Task to complete> Every line of the data below must be given again exactly.

[Data entries]
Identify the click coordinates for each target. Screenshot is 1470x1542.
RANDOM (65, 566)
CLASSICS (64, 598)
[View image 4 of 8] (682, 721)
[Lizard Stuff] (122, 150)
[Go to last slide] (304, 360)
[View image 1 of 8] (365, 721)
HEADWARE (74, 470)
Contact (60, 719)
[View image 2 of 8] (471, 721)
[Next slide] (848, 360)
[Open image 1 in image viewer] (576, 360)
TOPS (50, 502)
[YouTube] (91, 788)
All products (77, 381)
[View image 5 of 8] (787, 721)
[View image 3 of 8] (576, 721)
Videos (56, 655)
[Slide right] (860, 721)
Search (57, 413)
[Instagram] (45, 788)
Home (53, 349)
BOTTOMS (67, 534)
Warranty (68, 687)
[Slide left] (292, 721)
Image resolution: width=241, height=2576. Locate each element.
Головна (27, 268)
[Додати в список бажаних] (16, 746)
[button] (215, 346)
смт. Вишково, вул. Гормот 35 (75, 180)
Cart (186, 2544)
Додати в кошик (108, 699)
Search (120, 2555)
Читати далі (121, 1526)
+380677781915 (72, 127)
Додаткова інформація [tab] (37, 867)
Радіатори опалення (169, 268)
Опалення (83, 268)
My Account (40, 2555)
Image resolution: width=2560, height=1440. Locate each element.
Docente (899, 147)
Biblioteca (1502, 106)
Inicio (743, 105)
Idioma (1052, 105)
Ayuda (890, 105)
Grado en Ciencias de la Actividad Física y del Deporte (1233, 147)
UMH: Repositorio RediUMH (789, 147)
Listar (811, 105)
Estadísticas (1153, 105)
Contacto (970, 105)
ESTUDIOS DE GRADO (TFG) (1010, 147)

The answer>
Identify the click coordinates for each target. Screenshot is 1470x1542.
RANDOM (65, 566)
CLASSICS (64, 598)
[View image 4 of 8] (682, 721)
[Lizard Stuff] (122, 150)
[Go to last slide] (304, 360)
[View image 1 of 8] (365, 721)
HEADWARE (74, 470)
Contact (60, 719)
[View image 2 of 8] (471, 721)
[Next slide] (848, 360)
[Open image 1 in image viewer] (576, 360)
TOPS (50, 502)
[YouTube] (91, 788)
All products (77, 381)
[View image 5 of 8] (787, 721)
[View image 3 of 8] (576, 721)
Videos (56, 655)
[Slide right] (860, 721)
Search (57, 413)
[Instagram] (45, 788)
Home (53, 349)
BOTTOMS (67, 534)
Warranty (68, 687)
[Slide left] (292, 721)
Image resolution: width=241, height=2576. Locate each element.
Головна (27, 268)
[Додати в список бажаних] (16, 746)
[button] (215, 346)
смт. Вишково, вул. Гормот 35 (75, 180)
Cart (186, 2544)
Додати в кошик (108, 699)
Search (120, 2555)
Читати далі (121, 1526)
+380677781915 (72, 127)
Додаткова інформація [tab] (37, 867)
Радіатори опалення (169, 268)
Опалення (83, 268)
My Account (40, 2555)
Image resolution: width=2560, height=1440. Locate each element.
Docente (899, 147)
Biblioteca (1502, 106)
Inicio (743, 105)
Idioma (1052, 105)
Ayuda (890, 105)
Grado en Ciencias de la Actividad Física y del Deporte (1233, 147)
UMH: Repositorio RediUMH (789, 147)
Listar (811, 105)
Estadísticas (1153, 105)
Contacto (970, 105)
ESTUDIOS DE GRADO (TFG) (1010, 147)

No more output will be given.